Per character Tokenizer

I’m just trying to implement character tokenizer. What I just do is:

class CharTokenizer(BaseTokenizer):
    def tokenizer(self, t):
        return list(t.lower())
tok = Tokenizer(tok_func=CharTokenizer, pre_rules=[], post_rules=[], special_cases=[])
data_clas = TextClasDataBunch.from_csv(path, 'classified_messages.csv', bs=4, tokenizer=tok)

And I faced with a problem that all messages are prefixed with Text xxbos xxfld 1. As I see from the code the place where they are inserted is get_processor method:

def _get_processor(tokenizer:Tokenizer=None, vocab:Vocab=None, chunksize:int=10000, max_vocab:int=60000, min_freq:int=2, mark_fields:bool=True, **kwargs)

And as far as I understood the only way not to insert them is to provide mark_fileds=False. So what I’ve tried to do is provide mark_fields=False to TextClasDataBunch.from_csv method:

data_clas = TextClasDataBunch.from_csv(path, 'classified_messages.csv', bs=4, tokenizer=tok, mark_fields=False)

But as a result I got an error:

~/miniconda3/envs/fastai-cpu/lib/python3.6/site-packages/fastai/text/ in create(cls, train_ds, valid_ds, test_ds, path, bs, pad_idx, pad_first, **kwargs)
241 collate_fn = partial(pad_collate, pad_idx=pad_idx, pad_first=pad_first)
242 train_sampler = SortishSampler(datasets[0].x, key=lambda t: len(datasets[0][t][0].data), bs=bs//2)
–> 243 train_dl = DataLoader(datasets[0], batch_size=bs//2, sampler=train_sampler, **kwargs)
244 dataloaders = [train_dl]
245 for ds in datasets[1:]:

TypeError: init() got an unexpected keyword argument ‘mark_fields’

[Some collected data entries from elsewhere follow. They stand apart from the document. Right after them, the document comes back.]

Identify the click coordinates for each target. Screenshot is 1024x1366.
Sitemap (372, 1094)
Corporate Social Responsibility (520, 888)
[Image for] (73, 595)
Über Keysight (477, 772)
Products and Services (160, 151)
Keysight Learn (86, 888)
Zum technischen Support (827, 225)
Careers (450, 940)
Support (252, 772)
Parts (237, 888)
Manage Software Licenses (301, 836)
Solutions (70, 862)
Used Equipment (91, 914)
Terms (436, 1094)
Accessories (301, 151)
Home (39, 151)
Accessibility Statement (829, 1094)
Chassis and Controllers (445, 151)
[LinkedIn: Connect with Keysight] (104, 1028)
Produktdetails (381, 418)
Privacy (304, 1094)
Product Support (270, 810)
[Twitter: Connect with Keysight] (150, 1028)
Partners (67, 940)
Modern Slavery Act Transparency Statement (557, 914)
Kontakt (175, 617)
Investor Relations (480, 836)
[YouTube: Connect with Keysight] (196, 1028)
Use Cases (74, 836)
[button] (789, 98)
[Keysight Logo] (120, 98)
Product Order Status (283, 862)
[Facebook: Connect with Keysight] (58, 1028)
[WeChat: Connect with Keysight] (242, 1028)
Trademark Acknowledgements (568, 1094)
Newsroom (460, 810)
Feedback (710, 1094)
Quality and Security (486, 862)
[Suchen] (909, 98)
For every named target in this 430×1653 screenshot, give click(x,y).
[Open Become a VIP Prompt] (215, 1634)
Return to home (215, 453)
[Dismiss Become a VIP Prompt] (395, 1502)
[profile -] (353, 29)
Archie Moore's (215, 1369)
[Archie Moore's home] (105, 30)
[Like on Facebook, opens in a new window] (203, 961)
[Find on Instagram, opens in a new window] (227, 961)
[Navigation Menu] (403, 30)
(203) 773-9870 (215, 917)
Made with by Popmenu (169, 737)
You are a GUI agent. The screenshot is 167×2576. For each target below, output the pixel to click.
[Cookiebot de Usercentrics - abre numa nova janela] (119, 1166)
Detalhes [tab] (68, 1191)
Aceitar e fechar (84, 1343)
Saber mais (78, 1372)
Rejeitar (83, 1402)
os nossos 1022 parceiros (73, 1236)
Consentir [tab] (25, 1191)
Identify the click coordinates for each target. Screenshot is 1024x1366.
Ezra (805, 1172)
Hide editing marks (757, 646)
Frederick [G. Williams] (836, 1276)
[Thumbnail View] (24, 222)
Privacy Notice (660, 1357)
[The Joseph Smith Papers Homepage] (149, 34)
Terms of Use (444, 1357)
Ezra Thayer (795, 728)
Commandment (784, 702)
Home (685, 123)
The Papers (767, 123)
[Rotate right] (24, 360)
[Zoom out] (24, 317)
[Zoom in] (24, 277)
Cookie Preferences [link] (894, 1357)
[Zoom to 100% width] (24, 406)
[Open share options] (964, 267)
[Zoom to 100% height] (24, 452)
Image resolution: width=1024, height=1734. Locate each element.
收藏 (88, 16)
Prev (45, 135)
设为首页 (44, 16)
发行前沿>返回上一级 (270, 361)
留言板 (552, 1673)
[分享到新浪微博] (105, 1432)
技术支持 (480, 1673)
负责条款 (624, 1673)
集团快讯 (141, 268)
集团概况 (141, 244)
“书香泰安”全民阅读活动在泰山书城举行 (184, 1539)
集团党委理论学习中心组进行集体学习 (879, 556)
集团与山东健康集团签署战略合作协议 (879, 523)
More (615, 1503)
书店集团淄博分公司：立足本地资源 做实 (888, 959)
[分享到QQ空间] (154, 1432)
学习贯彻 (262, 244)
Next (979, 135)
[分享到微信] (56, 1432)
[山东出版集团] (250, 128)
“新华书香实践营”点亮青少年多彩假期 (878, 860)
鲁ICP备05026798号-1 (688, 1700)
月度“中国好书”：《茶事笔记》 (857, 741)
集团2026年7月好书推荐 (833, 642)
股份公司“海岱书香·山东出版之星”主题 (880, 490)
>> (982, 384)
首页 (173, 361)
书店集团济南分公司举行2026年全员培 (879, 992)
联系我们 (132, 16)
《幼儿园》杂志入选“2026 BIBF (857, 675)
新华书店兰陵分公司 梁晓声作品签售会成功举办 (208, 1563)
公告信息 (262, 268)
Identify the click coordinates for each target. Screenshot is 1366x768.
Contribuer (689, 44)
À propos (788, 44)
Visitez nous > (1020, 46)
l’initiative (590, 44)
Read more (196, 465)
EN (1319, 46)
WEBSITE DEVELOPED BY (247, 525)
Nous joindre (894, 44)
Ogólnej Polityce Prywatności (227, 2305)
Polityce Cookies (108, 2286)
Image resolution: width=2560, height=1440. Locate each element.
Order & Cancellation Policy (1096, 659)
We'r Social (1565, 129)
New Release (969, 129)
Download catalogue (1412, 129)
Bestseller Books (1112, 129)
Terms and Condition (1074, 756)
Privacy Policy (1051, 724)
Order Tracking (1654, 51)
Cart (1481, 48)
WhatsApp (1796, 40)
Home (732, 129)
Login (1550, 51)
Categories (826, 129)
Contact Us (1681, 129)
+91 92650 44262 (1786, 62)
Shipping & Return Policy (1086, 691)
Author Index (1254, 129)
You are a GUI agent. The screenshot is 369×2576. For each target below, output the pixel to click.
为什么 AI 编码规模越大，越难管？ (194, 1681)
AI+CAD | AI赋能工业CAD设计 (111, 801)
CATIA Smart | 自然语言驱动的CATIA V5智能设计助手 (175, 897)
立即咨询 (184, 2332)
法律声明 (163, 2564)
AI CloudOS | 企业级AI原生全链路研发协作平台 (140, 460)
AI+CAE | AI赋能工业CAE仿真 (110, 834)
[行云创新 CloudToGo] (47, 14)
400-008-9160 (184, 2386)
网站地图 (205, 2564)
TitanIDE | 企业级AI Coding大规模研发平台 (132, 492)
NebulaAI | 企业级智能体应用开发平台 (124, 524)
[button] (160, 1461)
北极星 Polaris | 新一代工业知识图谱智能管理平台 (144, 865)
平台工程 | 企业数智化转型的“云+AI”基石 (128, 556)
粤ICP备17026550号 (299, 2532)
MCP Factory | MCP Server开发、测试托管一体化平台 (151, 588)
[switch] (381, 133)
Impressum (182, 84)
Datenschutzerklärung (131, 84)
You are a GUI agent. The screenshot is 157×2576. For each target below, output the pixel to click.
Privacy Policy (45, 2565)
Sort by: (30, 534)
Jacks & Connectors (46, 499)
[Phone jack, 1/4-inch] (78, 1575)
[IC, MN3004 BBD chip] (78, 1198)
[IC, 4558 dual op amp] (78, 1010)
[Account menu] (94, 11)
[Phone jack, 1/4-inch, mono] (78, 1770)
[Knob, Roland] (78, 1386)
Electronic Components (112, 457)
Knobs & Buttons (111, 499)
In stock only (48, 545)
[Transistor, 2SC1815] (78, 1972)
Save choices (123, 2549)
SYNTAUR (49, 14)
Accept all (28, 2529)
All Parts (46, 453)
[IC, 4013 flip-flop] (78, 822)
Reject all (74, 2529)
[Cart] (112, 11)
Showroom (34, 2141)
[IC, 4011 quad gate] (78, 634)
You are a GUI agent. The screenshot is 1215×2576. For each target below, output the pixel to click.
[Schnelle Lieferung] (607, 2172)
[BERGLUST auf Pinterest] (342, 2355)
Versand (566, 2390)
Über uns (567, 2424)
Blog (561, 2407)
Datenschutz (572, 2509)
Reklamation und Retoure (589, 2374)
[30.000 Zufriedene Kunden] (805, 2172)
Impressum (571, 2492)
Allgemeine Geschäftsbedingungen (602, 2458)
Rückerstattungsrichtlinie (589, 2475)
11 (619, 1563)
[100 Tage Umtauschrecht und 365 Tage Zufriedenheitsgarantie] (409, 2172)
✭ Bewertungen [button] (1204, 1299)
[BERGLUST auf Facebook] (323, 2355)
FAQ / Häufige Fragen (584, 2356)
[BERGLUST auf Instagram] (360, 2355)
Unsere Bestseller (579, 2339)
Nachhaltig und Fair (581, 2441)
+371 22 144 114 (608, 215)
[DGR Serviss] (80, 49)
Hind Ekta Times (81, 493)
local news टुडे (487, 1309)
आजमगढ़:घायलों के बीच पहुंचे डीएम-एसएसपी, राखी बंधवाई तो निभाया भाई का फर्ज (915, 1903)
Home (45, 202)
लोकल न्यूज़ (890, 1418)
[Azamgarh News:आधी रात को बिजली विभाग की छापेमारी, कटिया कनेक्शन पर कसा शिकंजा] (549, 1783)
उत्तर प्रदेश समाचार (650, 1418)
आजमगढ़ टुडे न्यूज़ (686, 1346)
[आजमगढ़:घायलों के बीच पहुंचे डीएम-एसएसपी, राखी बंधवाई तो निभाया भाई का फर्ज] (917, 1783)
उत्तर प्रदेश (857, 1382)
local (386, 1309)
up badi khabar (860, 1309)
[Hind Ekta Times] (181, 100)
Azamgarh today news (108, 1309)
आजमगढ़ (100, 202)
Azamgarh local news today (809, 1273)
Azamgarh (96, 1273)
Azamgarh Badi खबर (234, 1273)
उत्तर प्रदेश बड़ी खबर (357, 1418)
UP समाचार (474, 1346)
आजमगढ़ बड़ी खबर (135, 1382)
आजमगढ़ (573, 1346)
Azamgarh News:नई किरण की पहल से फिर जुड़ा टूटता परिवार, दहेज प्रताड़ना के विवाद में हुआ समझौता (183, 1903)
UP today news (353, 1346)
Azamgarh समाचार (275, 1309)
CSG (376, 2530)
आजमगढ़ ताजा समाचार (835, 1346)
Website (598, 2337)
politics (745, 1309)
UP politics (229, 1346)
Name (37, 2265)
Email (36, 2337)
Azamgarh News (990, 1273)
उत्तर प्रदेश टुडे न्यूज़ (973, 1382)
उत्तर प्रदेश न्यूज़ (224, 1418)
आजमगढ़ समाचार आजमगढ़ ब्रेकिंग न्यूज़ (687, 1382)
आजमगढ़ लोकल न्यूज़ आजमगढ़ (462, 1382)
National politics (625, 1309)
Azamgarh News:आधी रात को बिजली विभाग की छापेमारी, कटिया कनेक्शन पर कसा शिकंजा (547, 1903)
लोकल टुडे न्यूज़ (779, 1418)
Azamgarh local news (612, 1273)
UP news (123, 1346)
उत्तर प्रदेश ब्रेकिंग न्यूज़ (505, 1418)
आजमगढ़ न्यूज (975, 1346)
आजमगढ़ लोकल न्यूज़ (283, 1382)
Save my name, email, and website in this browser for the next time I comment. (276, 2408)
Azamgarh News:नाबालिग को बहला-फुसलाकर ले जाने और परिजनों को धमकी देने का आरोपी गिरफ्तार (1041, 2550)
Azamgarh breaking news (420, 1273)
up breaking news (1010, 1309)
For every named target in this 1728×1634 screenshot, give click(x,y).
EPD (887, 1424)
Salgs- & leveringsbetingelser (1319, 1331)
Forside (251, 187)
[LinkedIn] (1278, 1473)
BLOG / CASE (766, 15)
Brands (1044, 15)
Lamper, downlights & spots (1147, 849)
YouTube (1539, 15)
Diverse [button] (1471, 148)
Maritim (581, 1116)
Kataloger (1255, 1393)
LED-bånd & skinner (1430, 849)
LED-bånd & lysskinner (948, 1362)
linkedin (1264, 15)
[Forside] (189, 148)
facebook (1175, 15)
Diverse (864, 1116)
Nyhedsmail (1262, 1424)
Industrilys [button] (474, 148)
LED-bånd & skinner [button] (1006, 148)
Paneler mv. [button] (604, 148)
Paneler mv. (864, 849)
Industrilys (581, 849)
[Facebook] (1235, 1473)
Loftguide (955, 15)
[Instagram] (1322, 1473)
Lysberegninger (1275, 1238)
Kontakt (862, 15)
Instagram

So may be TextClasDataBunch.from_csv should have explicit argument mark_field ? Or may me there is another way to process data without any prefixes?


If I understand correctly I think we want a beginning of string token to allow us to process many strings at once (this token tells the model that they are separate strings). But we need to parse this token separately:

class LetterTokenizer(BaseTokenizer):
    "Basic class for a tokenizer function."
    def __init__(self, lang): pass
    def tokenizer(self, t:str) -> List[str]:
        out = []
        i = 0
        while i < len(t):
            if t[i:].startswith(BOS):
                i += len(BOS)
                i += 1
        return out
    def add_special_cases(self, toks:Collection[str]): pass

But we still don’t want to mark the fields when there is only one. Like you say TextClasDataBunch.from_csv doesn’t pass a mark_fields on to TokenizeProcessor. But TextClasDataBunch.from_df does; so if you first read in the data with pd.read_csv you can do something like:

import string
all_letters = string.ascii_letters + " .,;'"
vocab=Vocab.create(all_letters, max_vocab=1000, min_freq=0)

tokenizer=Tokenizer(LetterTokenizer, pre_rules=[], post_rules=[])

data = TextClasDataBunch.from_df(path='.', train_df=train_df, valid_df=valid_df,
                         tokenizer=tokenizer, vocab=vocab,

Another option is to use the flexible data block interface:

import string
all_letters = string.ascii_letters + " .,;'"
tokenizer=Tokenizer(LetterTokenizer, pre_rules=[], post_rules=[])
processors = [TokenizeProcessor(tokenizer=tokenizer, mark_fields=False),
            NumericalizeProcessor(vocab=Vocab.create(all_letters, max_vocab=1000, min_freq=0))]

data = (TextList

Hi, I have been trying to make a character-level language model using fastai library. I’ve used your tokenizer, but it seems to almost run our of memory and give an error “BrokenProcessPool: A process in the process pool was terminated abruptly while the future was running or pending.”
Any help will be highly appreciated. or link to someone who has made a character-level LM in fastai. Thank you.

Sorry - I’m not too sure what could be happening here.

A broken process pool sounds like it could be the dataloader. I’d try with a single worker and see if you can get that working - it’ll make it much easier to debug at least.

Here’s an example of a Character-Level RNN in fastai - but the version of fastai used is likely a bit outdated (1.12ish?)

Yes I had followed this tutorial of yours itself. Got it from another thread in the forum. For now i have managed to get it working with only half the dataset. the entire dataset if loaded at once gives the error as i mentioned. character level databunch seems to takes up more memory than word level. Not sure why.

Right - when you say run out of memory is that RAM or GPU memory?

Is it happening when training the language model or the classifier?

A character level RNN will have fewer weights than a word level (the vocabulary of possible characters is thousands of times smaller than comman word vocabulary sizes so the embedding layer is much smaller), but will have more tokens (around 5x for English text).

I’d expect RAM usage to be higher, GPU usage to be lower for language modelling. For classification you may need to truncate to a maximum number of characters to preserve GPU memory.

I run out of RAM. I used colab. It happens when training the language model. Entire dataset fits fine for classifier.